The KEK Accelerator Test Facility (ATF) serves as a dedicated platform for nanobeam experiments supporting the International Linear Collider. Precise synchronization between the timing system and the low‑level RF (LLRF) system is essential for stable pulsed operation. This paper presents a facility‑wide characterization of the LLRF clock distribution network by measuring the phase‑noise power spectral density (PN‑PSD) from 1 Hz to 10 MHz offset frequencies and converting these spectra into integrated rms time jitter values.

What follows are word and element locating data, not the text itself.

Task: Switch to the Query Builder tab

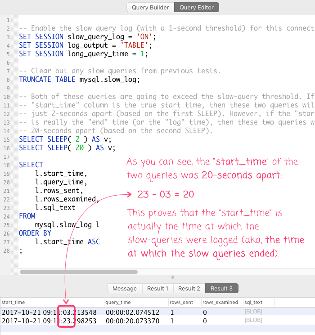Action: point(150,7)
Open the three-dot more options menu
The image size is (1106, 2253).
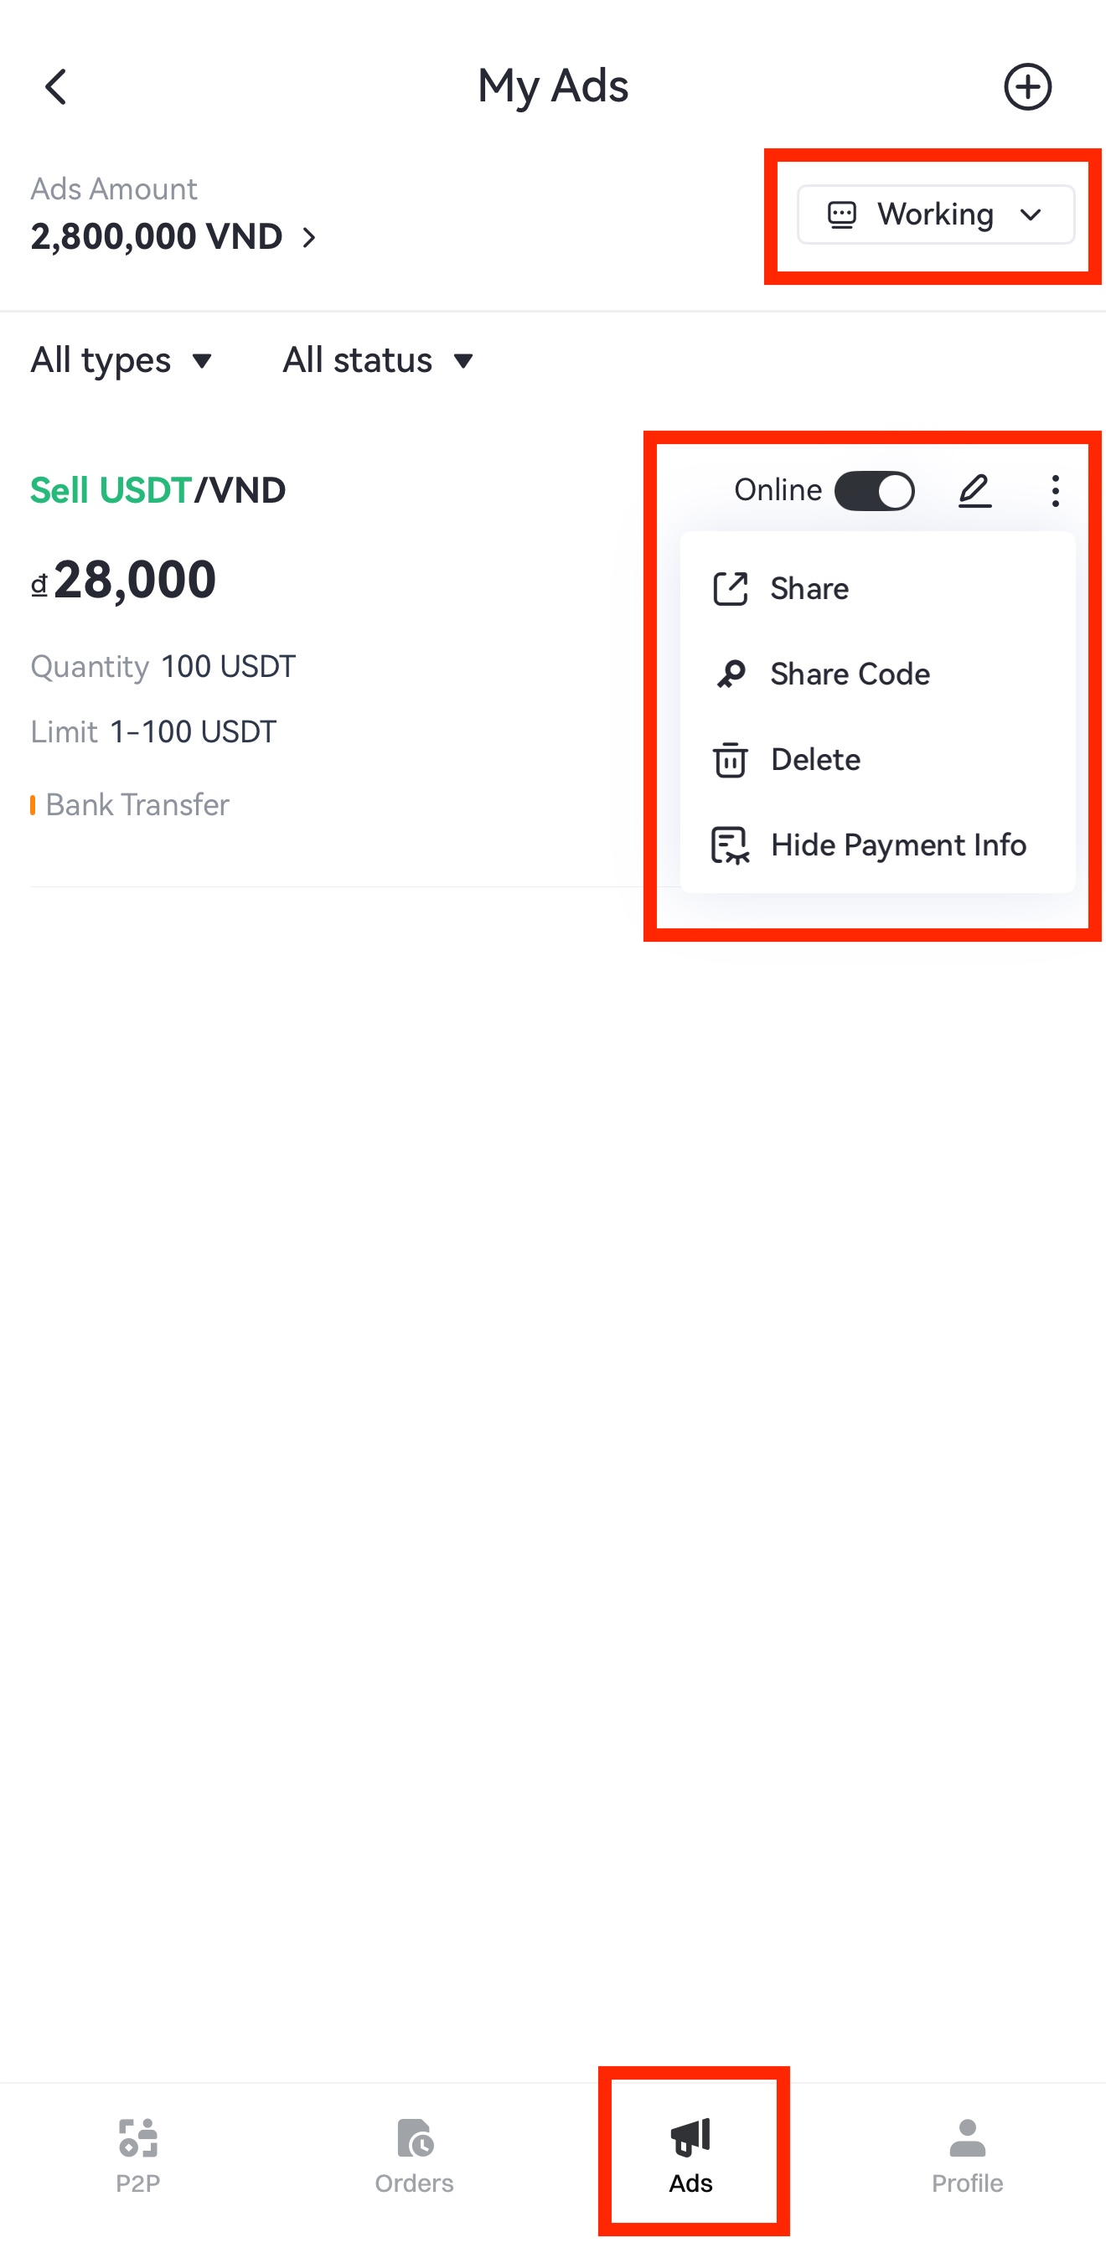click(1055, 491)
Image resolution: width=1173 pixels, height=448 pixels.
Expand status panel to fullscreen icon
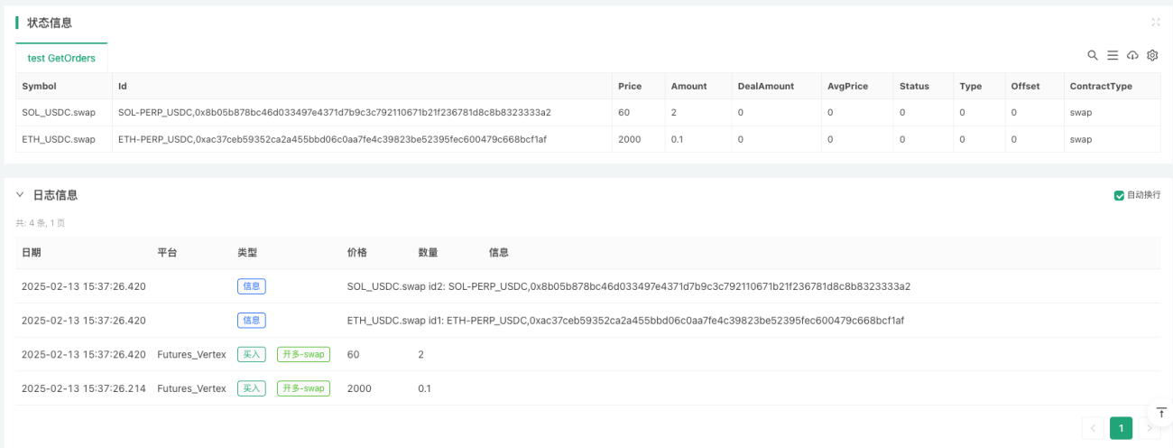coord(1156,23)
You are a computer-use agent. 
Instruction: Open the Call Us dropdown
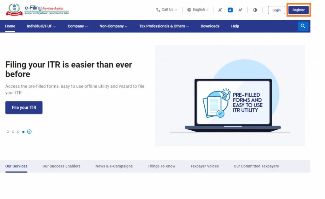(x=167, y=10)
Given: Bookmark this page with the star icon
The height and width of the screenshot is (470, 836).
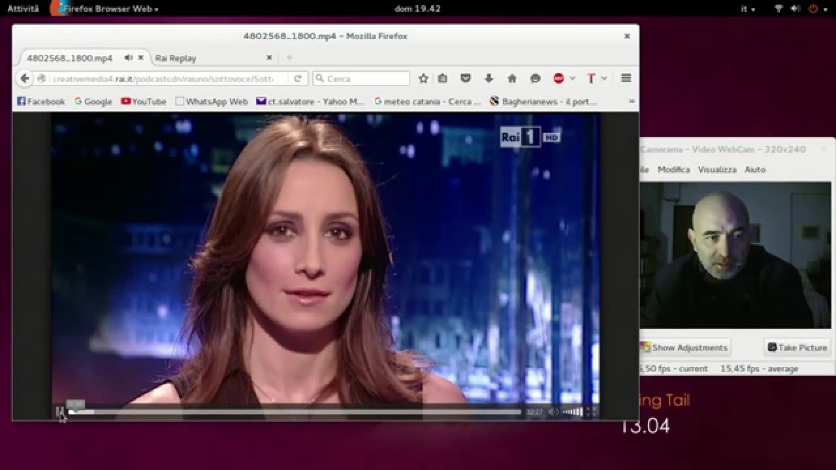Looking at the screenshot, I should (423, 78).
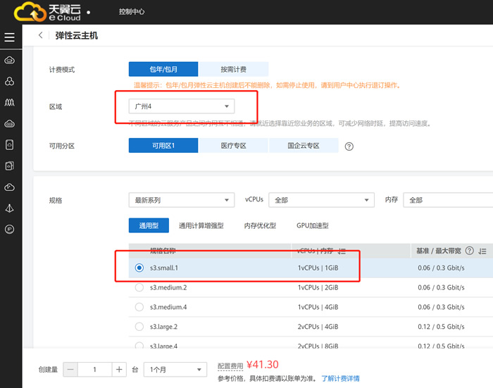This screenshot has height=388, width=493.
Task: Switch to GPU加速型 tab
Action: click(x=313, y=225)
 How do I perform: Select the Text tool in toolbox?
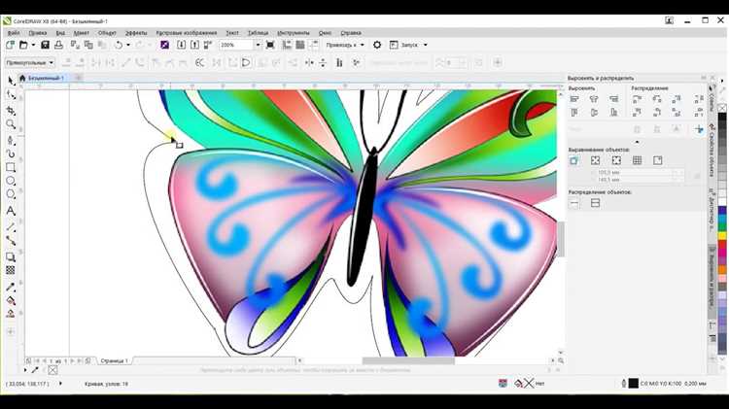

The LLRF architecture uses two Agilent E8663B signal generators (SGs). The Linac SG acts as the master, producing a 1.428 GHz continuous wave that is multiplied to generate the 2.856 GHz klystron reference and sub‑harmonics at 357 MHz and 178.5 MHz. The Damping Ring (DR) SG provides a 714 MHz clock that feeds the DR RF system and a frequency‑ramp electronics chain. Both SGs are locked to a low‑noise 10 MHz reference and distribute their signals via phase‑stabilized optical fiber (PSOF) with separate electro‑optic (E/O) and optic‑electric (O/E) conversion stages for each subsystem.

Measurements were performed with an Agilent E5052B Signal Source Analyzer in PLL carrier‑tracking/direct‑homodyne mode. For the Linac klystron branch, the SG’s intrinsic jitter is 70 fs rms when frequency modulation (FM) is disabled; after up‑conversion, amplification, and splitting, the integrated jitter remains around 120 fs. Enabling FM (10 kHz bandwidth) raises the jitter to 1.64 ps at the SG output, but the conversion chain slightly improves it to ~1.5 ps at the klystron inputs. Individual klystron branches show jitter variations (≈120–190 fs FM‑off, ≈1.45–1.72 ps FM‑on) due to differing E/O/O/E converters and feedback configurations.

In the DR sector, the 714 MHz clock exhibits 90 fs rms jitter with FM disabled. When the frequency‑ramp electronics and FM are engaged, the jitter jumps to ≈2 ps, dominated by the external PLL that controls the ramp. Down‑conversion to 357 MHz and 178.5 MHz introduces additional jitter (250 fs/2.64 ps for FM‑off and 1.36 ps/2.92 ps for FM‑on). The DR SG’s 10 MHz reference shows a higher jitter (≈520 fs) than the Linac reference because of internal daisy‑chain processing.

The Final Focus (FF) receives the DR clock, which after E/O/O/E conversion and FM‑on operation degrades to ≈5.7 ps rms. The signal is up‑converted to a 6.453 GHz C‑band LO used for cavity beam position monitor (cBPM) down‑conversion; the LO inherits the same jitter level.

Overall, the Linac distribution achieves sub‑100 fs performance under nominal conditions, confirming that the optical fiber and conversion stages preserve low‑jitter characteristics. In contrast, the DR ramp‑generation feedback loop is the primary source of several‑picosecond jitter, and this degradation propagates to downstream FF systems. The authors conclude that further jitter reduction across the entire facility hinges on redesigning the DR ramp‑generation architecture—optimizing loop bandwidth, implementing noise shaping, improving actuator placement, and relocating critical electronics. Such upgrades are expected to extend sub‑100 fs synchronization stability to all ATF sections even during operational FM‑on modes.